Col suo terzo disco passa dalla natia Colombia alla Berlino città-madre di una delle migliori scene musicali occidentali e a partire dai dischi pubblicati da Human Ear Lucrecia Dalt inizia a dare sfogo a tutta la sua vena avanguardista con la perizia di un ingegnere. Su Commotus la forma canzone inizia a disfarsi, a rarefarsi sotto una foresta di synth, droni e campionamenti. Su quel disco, tra l’altro, la prima preziosa collaborazione con l’eccelsa Julia Holter, che suona l’harmonium su “Silencio.” Di lì a poco un’altra collaborazione con il demiurgo Nicolas Jaar nel progetto di musica “telepatica” Terepa, nel quale Lucrecia Dalt, Laurel Halo, Julia Holter, Rashad Becker e NHK’Koyen dovevano registrare simultaneamente della musica per 20 minuti senza comunicare tra loro. Poi Jaar avrebbe sovrapposto i cinque canali per ottenere una specie di musica aleatoria totale.

Ormai Lucrecia Dalt ha raggiunto la sua maturità.
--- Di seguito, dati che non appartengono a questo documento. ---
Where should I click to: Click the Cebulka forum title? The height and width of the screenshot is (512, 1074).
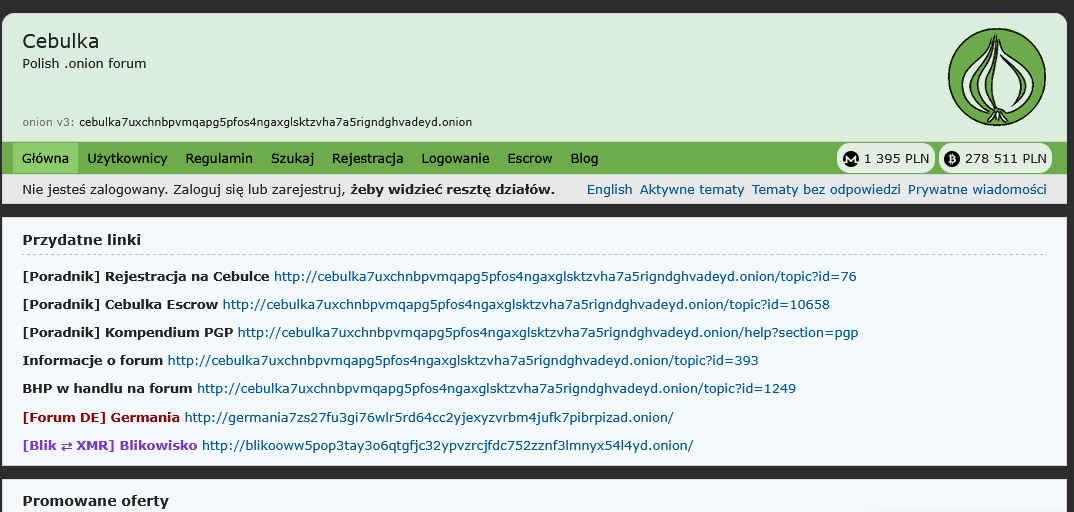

Sygyzy (Human Ear, 2013) è un disco sintetico quanto incisivo sul concetto di rarefazione, Ou (Care of Edition, 2015)  il suo disco a oggi più sperimentale (se si esclude la sessione di field recordings), è un vero e proprio studio sul tempo e forse quello dove si nota maggiormente la formazione tecnica di Lucrecia Dalt: frequenze, onde, scale Shepard e effetti THX, un giusto preludio per il successivo Anticlines, primo disco rilasciato per RNVG,  che a sua volta è un preludio per questo gioiello oscuro e sublime. Lucrecia Dalt ha progressivamente lasciato evaporare la concretezza delle strutture della forma canzone, e è evaporata con loro. In un dialogo con Julia Holter ha osservato come per lei sia necessario rivolgersi a qualcosa di esterno e esteriore per fare musica, e che quando crea musica partendo da qualcosa di interiore e intimo, finisce per mettere in moto una serie di processi quasi matematici che non la fanno uscire da certe forme prestabilite. E in effetti ascoltando i suoi primi pezzi si ha la sensazione che i loop quasi krautrock coi quali lavora tendano a soffocare una visionarietà che doveva uscire libera e allo scoperto.

Su No era sólida Lucrecia Dalt scompare, si dissolve in un’entità alternativa, Lia, e racconta il modo in cui Lia passa dalla caoticità concreta alla forma fissa e muta di un qualcosa con dei confini. Viene in mente PROTO di Holly Herndon, ma mentre lì si aveva a che fare con l’estrema concretezza di un’Intelligenza Artificiale, qui si ha a che fare con l’altrettanto estrema imprevedibilità di un’entità non ancora definita. È anche l’idea dietro “Interface” di Gloria Anzaldùa, una poesia su un rapporto sessuale tra l’io narrante e un’entità extraterrestre femminile. Si tratta di ricerca e formazione di un’identità, di mutazioni, di trasformazioni, di tensione verso una forma finita e ordinata.

Così nell’ultima traccia, l’unica che contiene delle parole di senso compiuto dopo la glossolalia delle parti precedenti, Lucrecia cita Clarice Lispector e ci chiede: “¿Puede la parálisis transformar a una persona en cosa?”—Può la paralisi trasformare una persona in cosa?  Clarice Lispector nel libro si risponde: “No, non può. Perché quella cosa pensa.” Lucrecia Dalt ha costruito la risposta nelle nove tracce precedenti, e lascia che nell’ultima sia la stessa Lia a parlare e a porre una domanda che resta aperta. Incontriamo quell’entità libera e dissolta nel maelstrom di glossolalia e clangori quasi industrial di “Disuelta,” la vediamo, anzi la sentiamo, seccarsi e esplodere—“Seca” e “Coatlicue S.,” che è il nome della dea che simboleggia il Sole nella mitologia azteca, ma anche il nome della stella ipotetica da cui sarebbe nato il nostro Sole, e è anche il momento della presa di coscienza di sé in Borderland di Gloria Anzaldúa—la percepiamo evolversi fino a assumere compattezza e confini (“Endiendo”), e la sentiamo parlare nella spoken-word finale—una specie di versione di “Blume” degli Einstuerzende Neubatem rifatta però con la grazia e l’intensità di una Laurie Anderson—fino a lasciare che tutto muoia nel silenzio in agguato in mezzo alla sinfonia finale di basse frequenze. Bassi che ti implodono nelle vene come una supernova.